A esta serie de inconvenientes e incentivos (todos ellos de idéntica consecuencia: avivar el deseo de partir) se añadió, entre los segundos, uno que, enriquecido por una mala costumbre, llegó a arrebatarle el sueño a Arledge más de una noche. La curiosidad, pues de ella se trataba, fue en Victor Arledge, desde niño, más que una característica, un método, y entre sus futuros compañeros de viaje había un personaje que llamaba su atención en este sentido con más fuerza de lo normal. Era un expedicionario inglés, residente en Londres, llamado Hugh Everett Bayham, pianista joven y prometedor, hijo de un acomodado terrateniente, asiduo de la vida nocturna londinense, casado con la conocida actriz Margaret Holloway. Pero no eran estos datos, vulgares y carentes de atractivo, los que hacían que los oídos de Arledge se agudizaran cada vez que aquel nombre era mencionado en su presencia. Poco antes de que Kerrigan concibiera la realización de aquella travesía, Arledge había recibido una larga carta de Esmond Handl -solían escribirse aproximadamente cada dos meses- en la que le hablaba de Bayham y de un extraño suceso que había tenido lugar en torno a él. Cuando Arledge tuvo noticia de ello sintió impulsos de trasladarse a Londres y, por medio de Handl, ponerse en contacto con Bayham, tal era el misterio que rodeaba a su persona; pero la pereza, tan arraigada en él como la curiosidad si no más, le disuadió, y aquel asunto cayó en el olvido; mas no por mucho tiempo: una semana después de haber firmado la tarjeta que decidía su participación en la aventura del Tallahassee Kerrigan le anunció que cuatro músicos ingleses habían dado su conformidad para ser parte integrante de la expedición.
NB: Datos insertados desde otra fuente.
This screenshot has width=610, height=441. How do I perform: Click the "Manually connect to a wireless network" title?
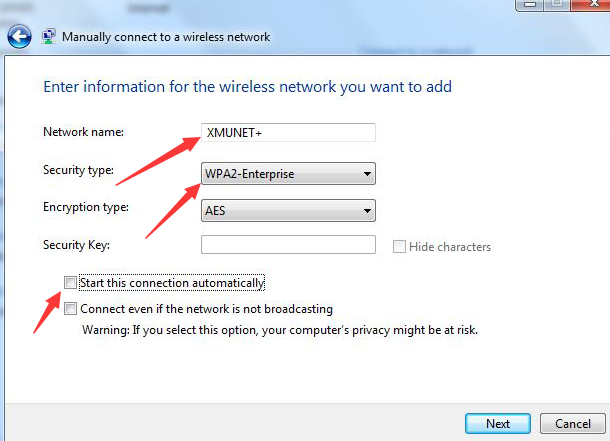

Y uno de ellos era Hugh Everett Bayham. Desde entonces, espoleado por la perspectiva de un encuentro con él, el interés de Arledge no sólo volvió a aparecer sino que se fue incrementando a medida que los días se sucedían. La carta de Handl fue rescatada de entre sus gigantescas pilas de correspondencia, ocupó un lugar privilegiado en su mesa de trabajo y fue releída con regularidad.
"Mi querido amigo:
Por una vez voy a poder omitir las noticias consabidas y monocordes con que acerca de nuestras actividades y progresos te suelo atosigar. En esta ocasión tengo algo mucho más interesante que contar y estoy seguro de que el relato que voy a ofrecerte será de tu agrado; ello permite que por adelantado goce de tu agradecimiento. Sin embargo, antes de nada, y para que esta carta no resulte demasiado extraña a tus ojos, te diré que Clara se encuentra en perfecto estado de salud después de una ligera afección pulmonar que la retuvo en cama: durante diez días y que todo marcha muy bien entre nosotros, que Adiós, querida Bárbara cosecha éxitos diarios de público y de crítica, que, Margaret Holloway ha accedido a pasarse por una vez a la comedia e interpretar el papel principal de nuestra próxima obra al lado de Roger Gaylord, y que te deseo gloria y vítores en el teatro Antoine. Y una vez demostrado que soy yo y no un impostor el que escribe, pasaré a narrarte las inauditas jornadas de Hugh Everett Bayham, buen amigo -si bien reciente-, músico de indudable talento, hombre de gran imaginación -aunque no desmesurada-, figura continental del momento, de quien, como recordarás, ya te hablé en mi última carta con motivo de nuestra presentación.